Start Extracted information
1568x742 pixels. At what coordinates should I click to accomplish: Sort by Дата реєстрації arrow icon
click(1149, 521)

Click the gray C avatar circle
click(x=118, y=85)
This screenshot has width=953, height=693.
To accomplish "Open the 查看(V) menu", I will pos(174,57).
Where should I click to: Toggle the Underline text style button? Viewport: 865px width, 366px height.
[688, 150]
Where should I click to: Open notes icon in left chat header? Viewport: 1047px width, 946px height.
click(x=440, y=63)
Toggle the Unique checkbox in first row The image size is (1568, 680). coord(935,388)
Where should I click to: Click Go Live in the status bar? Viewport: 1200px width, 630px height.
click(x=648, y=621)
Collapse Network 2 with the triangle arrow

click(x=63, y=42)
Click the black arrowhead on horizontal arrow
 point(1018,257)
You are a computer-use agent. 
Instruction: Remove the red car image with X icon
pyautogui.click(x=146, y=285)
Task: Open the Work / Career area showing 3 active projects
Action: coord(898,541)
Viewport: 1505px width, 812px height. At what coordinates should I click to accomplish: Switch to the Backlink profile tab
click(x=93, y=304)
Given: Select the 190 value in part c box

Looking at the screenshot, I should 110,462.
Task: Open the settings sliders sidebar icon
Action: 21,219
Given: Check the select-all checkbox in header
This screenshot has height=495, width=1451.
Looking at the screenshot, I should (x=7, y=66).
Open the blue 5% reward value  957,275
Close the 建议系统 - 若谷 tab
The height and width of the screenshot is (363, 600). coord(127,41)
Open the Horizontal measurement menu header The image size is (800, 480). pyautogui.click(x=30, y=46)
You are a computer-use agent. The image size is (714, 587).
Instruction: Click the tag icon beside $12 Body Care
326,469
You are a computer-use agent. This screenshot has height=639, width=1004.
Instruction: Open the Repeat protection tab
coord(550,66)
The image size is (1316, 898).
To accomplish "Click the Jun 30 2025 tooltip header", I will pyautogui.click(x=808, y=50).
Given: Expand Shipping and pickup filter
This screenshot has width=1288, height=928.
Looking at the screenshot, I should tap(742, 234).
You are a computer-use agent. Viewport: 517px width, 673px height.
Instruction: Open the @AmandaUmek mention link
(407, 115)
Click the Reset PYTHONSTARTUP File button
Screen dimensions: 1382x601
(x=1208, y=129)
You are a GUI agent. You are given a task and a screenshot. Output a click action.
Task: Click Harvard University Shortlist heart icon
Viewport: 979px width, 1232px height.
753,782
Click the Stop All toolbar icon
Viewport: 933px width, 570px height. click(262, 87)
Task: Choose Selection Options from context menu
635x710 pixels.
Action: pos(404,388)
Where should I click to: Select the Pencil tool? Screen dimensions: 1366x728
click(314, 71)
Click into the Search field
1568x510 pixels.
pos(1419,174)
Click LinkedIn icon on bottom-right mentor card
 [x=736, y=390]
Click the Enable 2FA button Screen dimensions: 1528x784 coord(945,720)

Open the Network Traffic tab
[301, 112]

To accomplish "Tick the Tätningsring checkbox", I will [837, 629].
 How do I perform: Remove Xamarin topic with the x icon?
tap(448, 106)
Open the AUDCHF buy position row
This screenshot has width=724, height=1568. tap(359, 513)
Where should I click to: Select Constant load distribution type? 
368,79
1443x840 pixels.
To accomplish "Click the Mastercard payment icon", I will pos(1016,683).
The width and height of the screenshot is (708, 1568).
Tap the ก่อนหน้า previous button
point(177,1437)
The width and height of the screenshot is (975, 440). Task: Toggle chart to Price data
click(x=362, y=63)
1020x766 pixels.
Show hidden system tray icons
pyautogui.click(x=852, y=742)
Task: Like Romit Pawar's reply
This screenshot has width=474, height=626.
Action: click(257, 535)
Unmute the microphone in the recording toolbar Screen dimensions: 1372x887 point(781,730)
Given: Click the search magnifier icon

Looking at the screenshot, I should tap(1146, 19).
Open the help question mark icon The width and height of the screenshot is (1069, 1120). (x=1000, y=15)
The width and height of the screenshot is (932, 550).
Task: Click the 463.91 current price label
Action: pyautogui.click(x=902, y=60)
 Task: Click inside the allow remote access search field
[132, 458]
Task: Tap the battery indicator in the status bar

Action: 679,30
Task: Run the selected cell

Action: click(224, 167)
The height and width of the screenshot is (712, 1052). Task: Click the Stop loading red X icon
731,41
End Extracted information
■ The request
Print, unchanged, every line of the items from the very first one through the line that contains "Toggle the Unique", including that line.

■ The completed task
1568x742 pixels. At what coordinates should I click to accomplish: Sort by Дата реєстрації arrow icon
click(1149, 521)

Click the gray C avatar circle
click(x=118, y=85)
This screenshot has width=953, height=693.
To accomplish "Open the 查看(V) menu", I will pos(174,57).
Where should I click to: Toggle the Underline text style button? Viewport: 865px width, 366px height.
[688, 150]
Where should I click to: Open notes icon in left chat header? Viewport: 1047px width, 946px height.
click(x=440, y=63)
Toggle the Unique checkbox in first row The image size is (1568, 680). coord(935,388)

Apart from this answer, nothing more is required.